それでも「MONO」を展開した理由とは?
しかしながら一方で、NTTドコモは冬・春商戦に向けて、低価格のスマートフォンシリーズ「MONO」を展開しているほか、LTE対応フィーチャーフォン向けに、月額1,800円から利用できる料金プランを提供するなど、低価格指向のユーザーに向けた施策も打ち出している。これは低価格を求める層をMVNOに移行させまいとする動きにも見える。
だが実際のところ、MONOなど今回NTTドコモが打ち出した一連の施策は、ワイモバイルやUQ mobileへの対抗と考えられそうだ。MVNOは確かに価格は安いが、規模が小さい企業が大半を占めるため、ブランド力や信頼、安心感という面では劣る部分がある。実際ワイモバイルやUQ mobileのように全国くまなく実店舗展開できている、あるいはしようとしているMVNOは極めてごく少数にとどまり、大半のMVNOは買いやすさやサポートなどの面で、今なお多くの課題を抱えている。
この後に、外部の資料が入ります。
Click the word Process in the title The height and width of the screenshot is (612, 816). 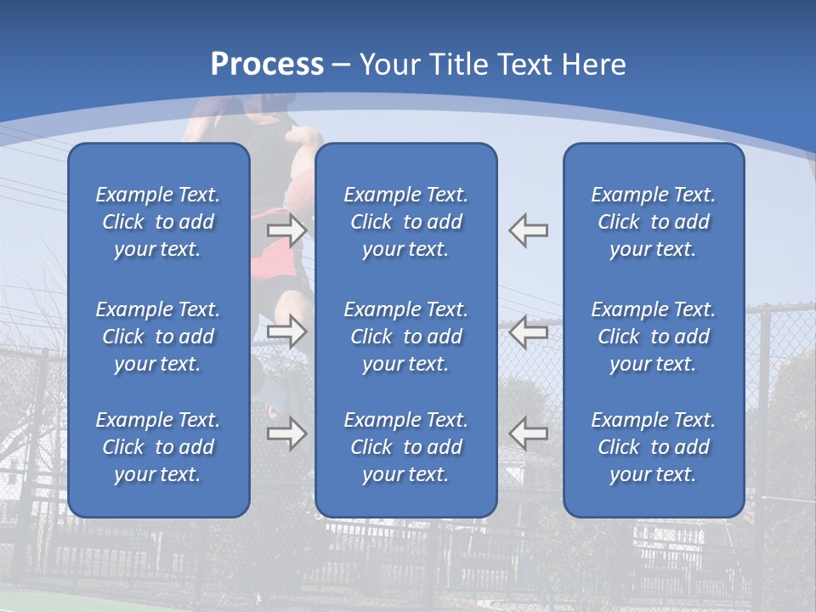click(267, 65)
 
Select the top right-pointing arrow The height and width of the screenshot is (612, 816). click(286, 230)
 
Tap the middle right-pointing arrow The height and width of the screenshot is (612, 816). click(286, 332)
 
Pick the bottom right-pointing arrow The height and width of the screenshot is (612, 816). click(286, 434)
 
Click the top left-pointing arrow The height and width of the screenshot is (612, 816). click(529, 230)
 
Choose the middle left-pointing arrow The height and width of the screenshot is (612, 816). click(529, 332)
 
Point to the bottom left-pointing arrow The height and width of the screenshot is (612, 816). click(529, 434)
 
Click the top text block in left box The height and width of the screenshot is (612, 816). click(158, 222)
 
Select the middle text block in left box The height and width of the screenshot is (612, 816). click(158, 337)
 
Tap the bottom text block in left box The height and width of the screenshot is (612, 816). click(158, 447)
もちろん、インターネットイニシアティブ(IIJ)のように日本郵政とタッグを組み、郵便局のカタログ販売を活用するなどして販路を拡大するMVNOや、楽天の「楽天モバイル」のように、企業体力があることを活用し、テレビCM展開や独自の端末調達などでブランド力を高めているMVNOなどは出てきている。だがそれでもまだ、大手キャリアの後ろ盾がある2つのブランドと比べると力不足という印象は否めない。
それだけにNTTドコモとしては、現在MVNOに欠けている安心・信頼・ブランド力という部分をカバーし、ワイモバイルやUQ mobileに流出しようとしてるユーザーを阻止するためにも、低価格の端末やサービスを提供するに至ったといえそうだ。特にワイモバイルやUQ mobileは、価格の高騰を嫌ってスマートフォンへ移行しようとしない、NTTドコモのフィーチャーフォンユーザーを主要ターゲットの1つとしていると見られることから、NTTドコモとしてはMVNOが成長する前に、フィーチャーフォンユーザーがNTTドコモ以外の回線に流出しないよう、対処をする必要があったといえるだろう。
自社やグループ会社の活用に舵を切った2社とは異なり、多数のMVNOに回線を貸すことによって、低価格ユーザー獲得を託したNTTドコモ。その戦略が吉と出るかは、ある意味ワイモバイルやUQ mobileに匹敵する規模にまでMVNOが成長し、NTTドコモが直接介在する必要なく、三つ巴の戦いを繰り広げてくれるかどうかにかかっているといえるかもしれない。